_TASK DETAILS_
Find the lines in the entries that follow where the word "will" occurs, and state how many there are, with no other words.

(Recorded data)
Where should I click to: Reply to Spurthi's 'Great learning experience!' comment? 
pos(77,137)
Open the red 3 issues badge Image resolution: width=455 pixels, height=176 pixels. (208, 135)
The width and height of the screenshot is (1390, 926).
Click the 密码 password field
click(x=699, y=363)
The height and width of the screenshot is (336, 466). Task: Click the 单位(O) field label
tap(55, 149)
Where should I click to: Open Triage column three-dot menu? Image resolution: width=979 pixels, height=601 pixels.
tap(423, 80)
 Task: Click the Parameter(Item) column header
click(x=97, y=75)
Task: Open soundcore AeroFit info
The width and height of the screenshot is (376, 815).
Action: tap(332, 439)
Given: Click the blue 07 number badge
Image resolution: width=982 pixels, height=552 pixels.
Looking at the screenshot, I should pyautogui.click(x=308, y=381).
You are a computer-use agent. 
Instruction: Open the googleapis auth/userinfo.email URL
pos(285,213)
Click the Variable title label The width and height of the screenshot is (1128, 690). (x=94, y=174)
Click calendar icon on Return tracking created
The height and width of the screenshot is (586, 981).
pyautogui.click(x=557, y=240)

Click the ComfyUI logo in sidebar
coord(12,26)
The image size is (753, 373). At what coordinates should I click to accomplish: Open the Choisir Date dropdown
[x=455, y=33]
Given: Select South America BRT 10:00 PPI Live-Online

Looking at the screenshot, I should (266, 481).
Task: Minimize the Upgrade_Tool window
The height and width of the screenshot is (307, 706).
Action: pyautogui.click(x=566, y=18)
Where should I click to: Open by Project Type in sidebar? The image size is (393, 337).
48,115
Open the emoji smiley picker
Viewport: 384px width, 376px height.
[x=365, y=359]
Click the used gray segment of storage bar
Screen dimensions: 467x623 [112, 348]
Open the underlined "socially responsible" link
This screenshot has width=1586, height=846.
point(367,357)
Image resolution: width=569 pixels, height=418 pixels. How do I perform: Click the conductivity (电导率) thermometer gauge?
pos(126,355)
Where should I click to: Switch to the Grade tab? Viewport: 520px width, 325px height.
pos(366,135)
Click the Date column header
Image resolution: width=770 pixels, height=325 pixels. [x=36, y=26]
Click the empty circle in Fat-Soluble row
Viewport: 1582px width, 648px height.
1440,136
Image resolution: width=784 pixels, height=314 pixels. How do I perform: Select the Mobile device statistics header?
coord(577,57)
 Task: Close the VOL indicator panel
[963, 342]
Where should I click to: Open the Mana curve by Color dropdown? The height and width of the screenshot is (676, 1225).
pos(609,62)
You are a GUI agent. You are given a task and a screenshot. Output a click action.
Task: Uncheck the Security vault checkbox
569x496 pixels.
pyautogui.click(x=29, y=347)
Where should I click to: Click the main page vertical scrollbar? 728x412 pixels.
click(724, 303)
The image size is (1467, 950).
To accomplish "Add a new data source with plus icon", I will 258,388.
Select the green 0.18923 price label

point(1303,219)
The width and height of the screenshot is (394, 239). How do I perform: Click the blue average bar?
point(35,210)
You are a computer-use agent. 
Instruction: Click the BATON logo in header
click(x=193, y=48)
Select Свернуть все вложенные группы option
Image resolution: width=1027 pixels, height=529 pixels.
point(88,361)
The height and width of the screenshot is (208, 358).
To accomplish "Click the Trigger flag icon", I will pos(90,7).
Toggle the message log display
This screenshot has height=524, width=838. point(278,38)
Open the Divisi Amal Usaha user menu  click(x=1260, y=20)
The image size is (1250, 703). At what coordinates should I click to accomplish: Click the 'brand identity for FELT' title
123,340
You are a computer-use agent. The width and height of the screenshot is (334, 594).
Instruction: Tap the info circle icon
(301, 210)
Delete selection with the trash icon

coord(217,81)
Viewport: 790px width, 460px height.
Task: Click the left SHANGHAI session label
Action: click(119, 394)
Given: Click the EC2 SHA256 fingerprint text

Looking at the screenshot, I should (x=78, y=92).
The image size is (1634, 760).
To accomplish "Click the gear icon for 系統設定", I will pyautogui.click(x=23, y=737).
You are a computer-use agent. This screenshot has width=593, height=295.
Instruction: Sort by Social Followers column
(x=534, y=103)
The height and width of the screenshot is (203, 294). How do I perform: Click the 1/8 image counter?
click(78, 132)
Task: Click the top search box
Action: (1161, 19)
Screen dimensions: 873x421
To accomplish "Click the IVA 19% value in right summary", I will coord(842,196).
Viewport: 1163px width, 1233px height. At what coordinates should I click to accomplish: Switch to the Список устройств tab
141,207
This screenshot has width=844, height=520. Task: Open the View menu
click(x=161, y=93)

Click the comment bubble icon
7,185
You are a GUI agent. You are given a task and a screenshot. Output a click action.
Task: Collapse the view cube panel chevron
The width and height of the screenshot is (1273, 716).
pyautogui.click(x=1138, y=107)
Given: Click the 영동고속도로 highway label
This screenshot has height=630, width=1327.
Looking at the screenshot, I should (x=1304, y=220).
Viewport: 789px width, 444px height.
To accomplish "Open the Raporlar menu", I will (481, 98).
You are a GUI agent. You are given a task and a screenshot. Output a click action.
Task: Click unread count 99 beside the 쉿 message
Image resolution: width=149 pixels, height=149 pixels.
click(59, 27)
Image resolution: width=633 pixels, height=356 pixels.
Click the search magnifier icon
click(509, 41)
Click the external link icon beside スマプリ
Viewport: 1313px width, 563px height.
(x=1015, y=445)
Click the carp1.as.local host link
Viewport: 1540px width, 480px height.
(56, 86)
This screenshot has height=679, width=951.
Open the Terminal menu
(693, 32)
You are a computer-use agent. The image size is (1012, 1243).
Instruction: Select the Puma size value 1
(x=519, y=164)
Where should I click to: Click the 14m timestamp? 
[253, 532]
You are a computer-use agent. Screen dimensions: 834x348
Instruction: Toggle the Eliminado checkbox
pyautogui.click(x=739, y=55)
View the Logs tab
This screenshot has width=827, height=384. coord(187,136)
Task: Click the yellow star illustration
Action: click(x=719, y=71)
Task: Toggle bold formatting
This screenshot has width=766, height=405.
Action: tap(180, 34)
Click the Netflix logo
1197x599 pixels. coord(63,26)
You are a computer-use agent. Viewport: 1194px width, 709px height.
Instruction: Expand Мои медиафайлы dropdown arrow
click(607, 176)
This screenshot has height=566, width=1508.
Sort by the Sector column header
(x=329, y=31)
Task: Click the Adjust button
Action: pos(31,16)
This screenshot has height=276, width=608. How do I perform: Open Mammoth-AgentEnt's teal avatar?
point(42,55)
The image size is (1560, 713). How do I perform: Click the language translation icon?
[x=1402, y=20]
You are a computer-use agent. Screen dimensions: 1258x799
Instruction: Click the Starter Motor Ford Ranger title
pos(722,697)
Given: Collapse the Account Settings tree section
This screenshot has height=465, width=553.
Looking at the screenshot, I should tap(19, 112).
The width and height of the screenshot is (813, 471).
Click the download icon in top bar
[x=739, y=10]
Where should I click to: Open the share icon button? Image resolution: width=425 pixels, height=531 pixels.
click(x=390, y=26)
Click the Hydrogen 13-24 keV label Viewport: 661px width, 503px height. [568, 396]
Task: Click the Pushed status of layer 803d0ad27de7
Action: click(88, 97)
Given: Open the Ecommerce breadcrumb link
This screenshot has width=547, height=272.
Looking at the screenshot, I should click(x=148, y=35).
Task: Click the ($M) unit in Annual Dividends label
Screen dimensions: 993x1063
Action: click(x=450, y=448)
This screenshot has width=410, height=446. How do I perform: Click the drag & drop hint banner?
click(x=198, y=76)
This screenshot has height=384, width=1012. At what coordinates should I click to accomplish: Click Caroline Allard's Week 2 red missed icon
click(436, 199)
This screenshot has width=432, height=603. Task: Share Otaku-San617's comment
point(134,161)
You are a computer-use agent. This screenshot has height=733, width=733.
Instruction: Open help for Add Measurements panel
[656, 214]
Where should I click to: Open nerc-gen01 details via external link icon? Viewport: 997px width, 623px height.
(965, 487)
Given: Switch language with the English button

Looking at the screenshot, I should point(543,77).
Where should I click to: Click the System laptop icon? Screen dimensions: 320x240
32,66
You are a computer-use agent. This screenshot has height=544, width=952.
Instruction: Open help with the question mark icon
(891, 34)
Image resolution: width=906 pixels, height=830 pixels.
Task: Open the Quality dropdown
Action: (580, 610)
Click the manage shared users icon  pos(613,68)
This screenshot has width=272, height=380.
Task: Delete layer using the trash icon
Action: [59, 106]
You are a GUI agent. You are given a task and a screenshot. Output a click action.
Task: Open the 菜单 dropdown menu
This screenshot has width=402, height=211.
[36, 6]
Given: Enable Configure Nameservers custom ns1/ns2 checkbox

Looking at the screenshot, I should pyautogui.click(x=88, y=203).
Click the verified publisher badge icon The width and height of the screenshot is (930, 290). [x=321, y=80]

_SOLUTION TO THE PROBLEM_
5